2. Looking Back/In Memoriam: We start the 2020s without one of the most important and influential individuals in the modern fight against extreme poverty: Sir Fasle Abed, founder of BRAC. When I do think about it, I'm flummoxed that Sir Abed was not much, much more famous than he is. He seems to fit in a category with, say, Norman Borlaug--people who profoundly changed the lives of countless people living in extreme poverty but who is nearly anonymous. Although perhaps the better analogs for Sir Abed are Sakichi and Kiichiro Toyoda, the father and son who founded Toyota and laid the groundwork for what is now known as lean manufacturing. Unlike Borlaug whose work is easier to tie directly to millions of people avoiding starvation, the Toyodas created an institution that fundamentally changed an industry (and perceptions of an entire country), and is for all intents and purposes universally respected as a key leader and innovator in its field.

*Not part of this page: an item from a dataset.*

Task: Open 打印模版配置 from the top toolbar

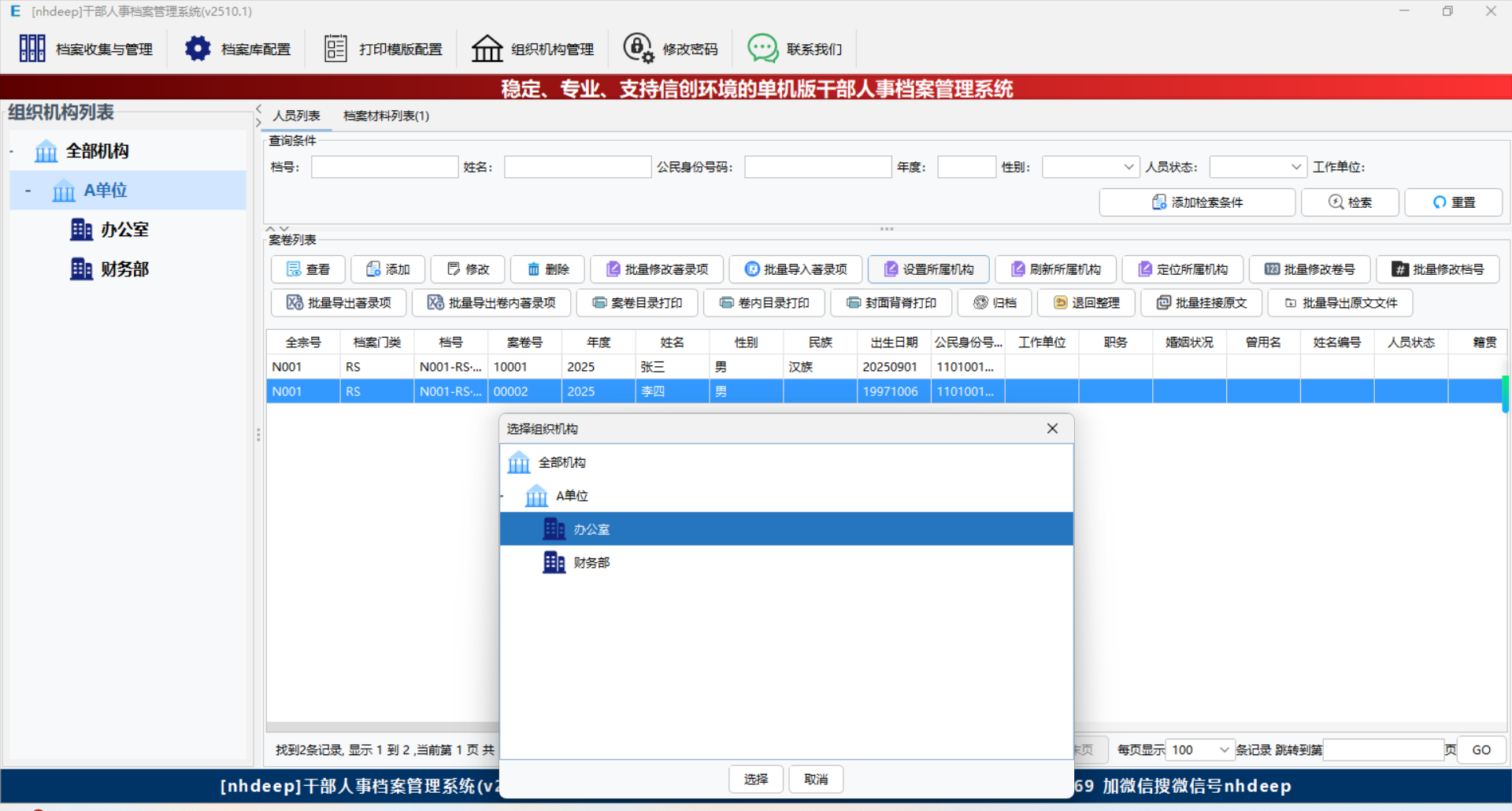Action: pyautogui.click(x=382, y=47)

BRAC is not only arguably the largest NGO in the world, but it's deep commitment to research and innovation is as unique and path-breaking as Toyota's has been to eliminating waste and improving quality. BRAC is probably most known for pioneering and documenting Oral Rehydration Therapy, and for inventing the "graduation"/Targeting the Ultra-Poor program, and for being one of the largest microfinance institutions in the world. But there are innumerable other rigorous research collaborations. Here are just a few papers from the last year based on collaborations with BRAC: 1) a women's empowerment program in Uganda, and a similar program in Sierra Leone, 2) a community health promoter program, 3) delivering microcredit to women in a mobile money account that they individually own, and 4) agricultural extension and malaria reduction. Honestly, is there any organization in the world that can compete with a publication record like that? Are there any other NGOs that have started their own universities?
But the thing that is most impressive to me about Sir Abed is that there is little doubt that BRAC will continue as it has without him. That is the ultimate mark of long-term impact. If you'd like to part of that, BRAC is hiring researchers.